─── GIVEN ENTRIES

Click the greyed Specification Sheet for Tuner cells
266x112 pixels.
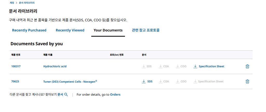point(208,81)
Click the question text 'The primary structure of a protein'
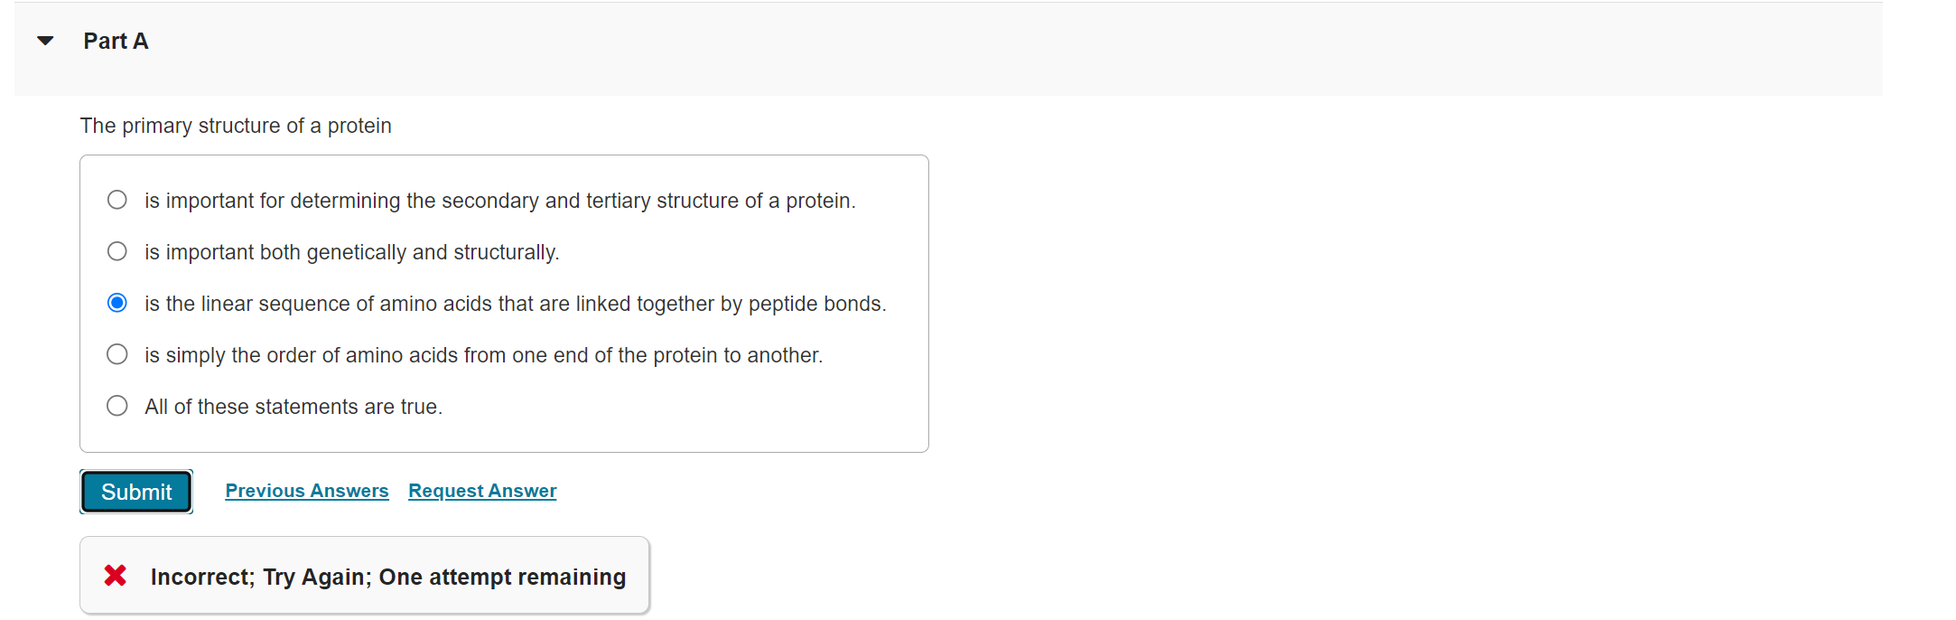 point(236,126)
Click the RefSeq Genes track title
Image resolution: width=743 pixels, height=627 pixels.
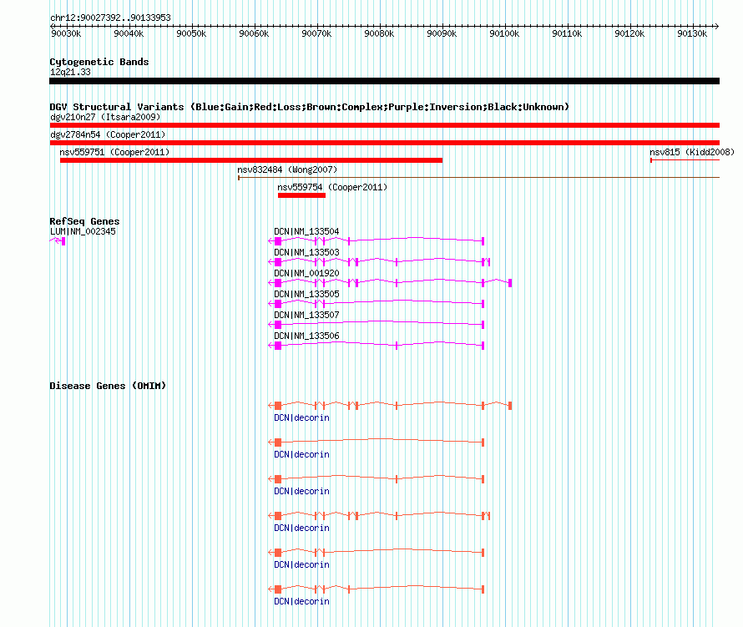(x=84, y=221)
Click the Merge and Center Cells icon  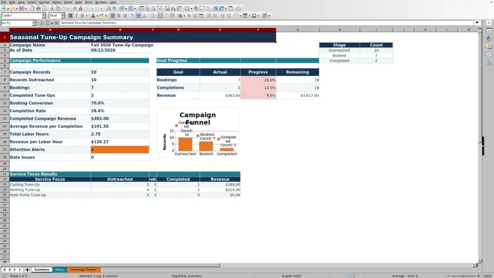tap(160, 15)
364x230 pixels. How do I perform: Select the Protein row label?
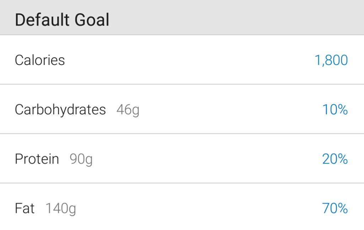(37, 159)
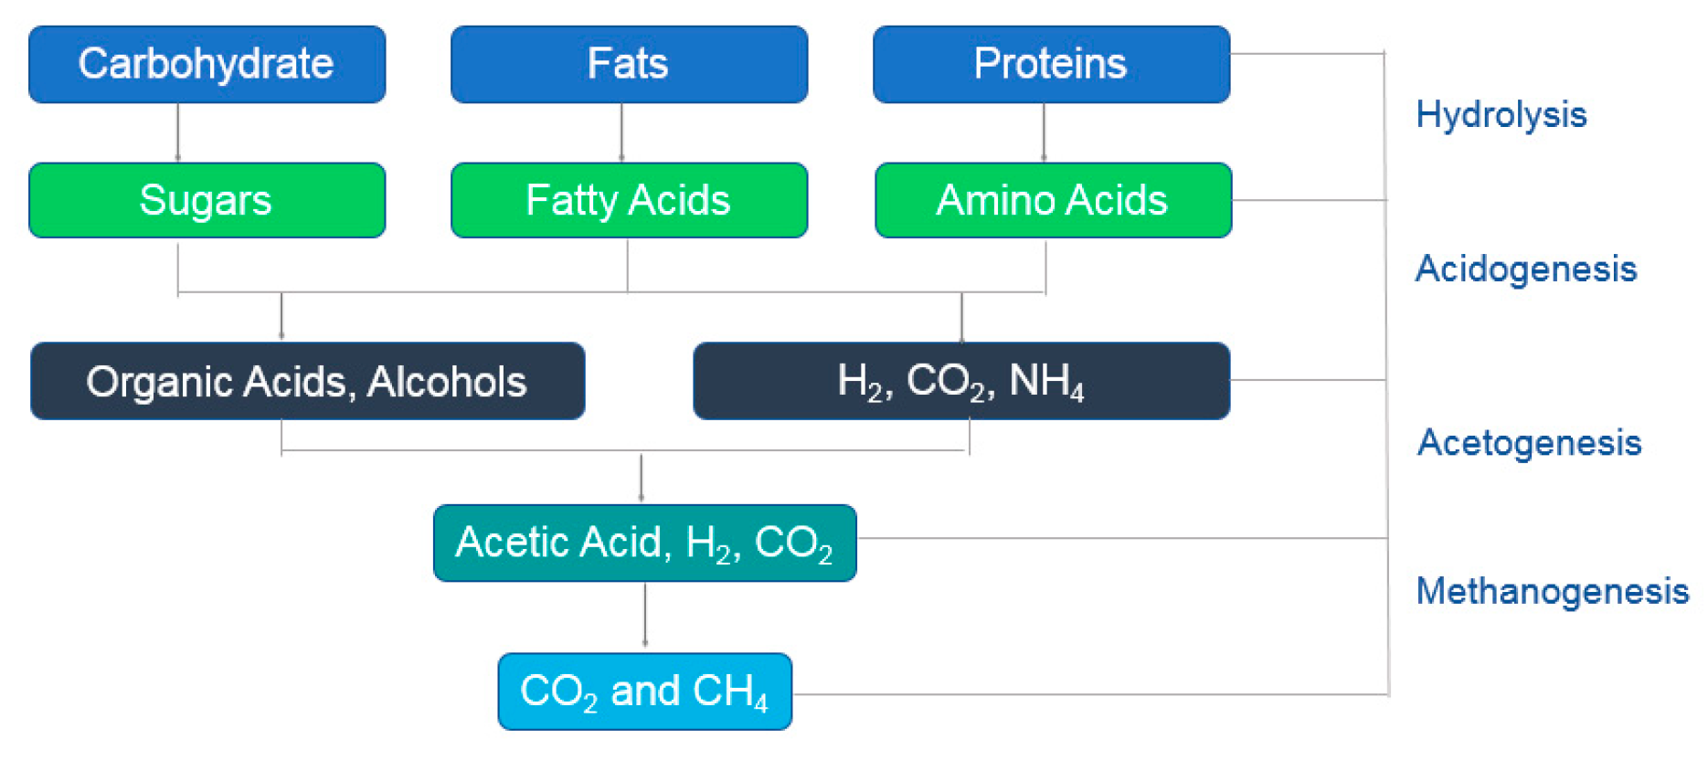Click the Acetogenesis stage label

pos(1529,443)
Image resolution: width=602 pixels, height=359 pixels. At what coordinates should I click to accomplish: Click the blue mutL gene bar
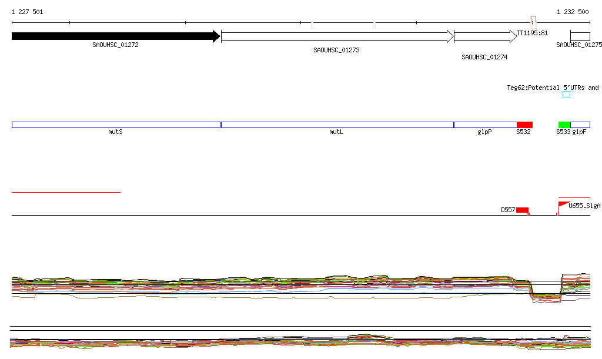pos(337,125)
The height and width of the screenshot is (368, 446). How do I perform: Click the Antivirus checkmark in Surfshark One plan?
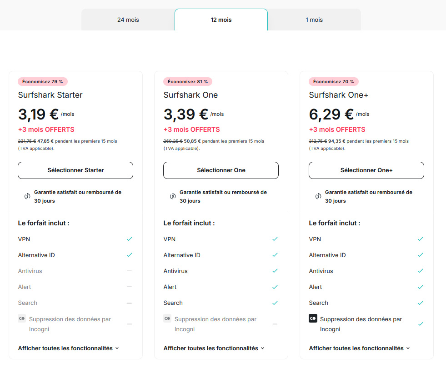coord(275,271)
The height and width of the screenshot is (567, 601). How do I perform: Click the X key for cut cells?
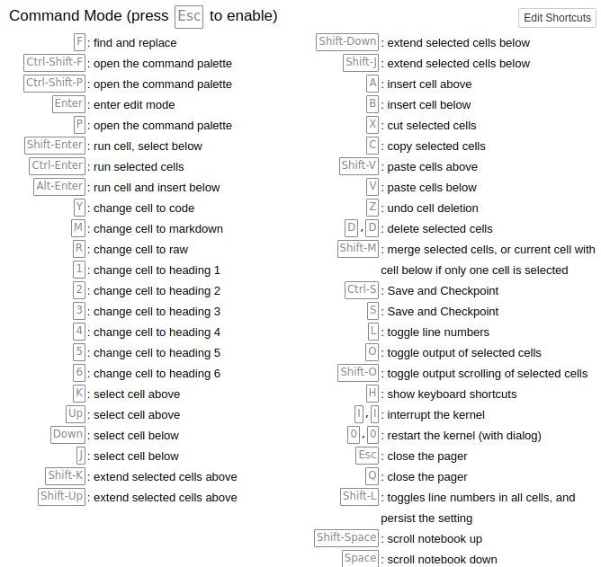coord(372,125)
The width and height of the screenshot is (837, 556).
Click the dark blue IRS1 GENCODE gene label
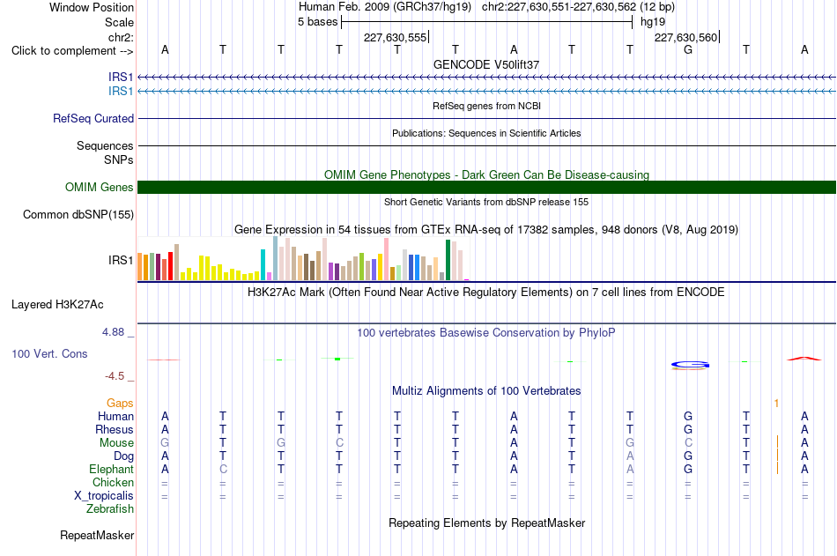pos(121,77)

──────

— WHAT YOU WILL DO —
Write out the line that contains "364x230 pixels. How" and every line after it to the end of the data, exactly as they stand. Omit the pictures.

— SOLVED PROBLEM —
364x230 pixels. How do I perform: Select the Protein row label?
(37, 159)
Click the Acetogenesis stage label

pos(1529,443)
Image resolution: width=602 pixels, height=359 pixels. At what coordinates should I click to accomplish: Click the blue mutL gene bar
pos(337,125)
The height and width of the screenshot is (368, 446). How do I perform: Click the Antivirus checkmark in Surfshark One plan?
coord(275,271)
The height and width of the screenshot is (567, 601). How do I perform: Click the X key for cut cells?
coord(372,125)
The width and height of the screenshot is (837, 556).
Click the dark blue IRS1 GENCODE gene label
pos(121,77)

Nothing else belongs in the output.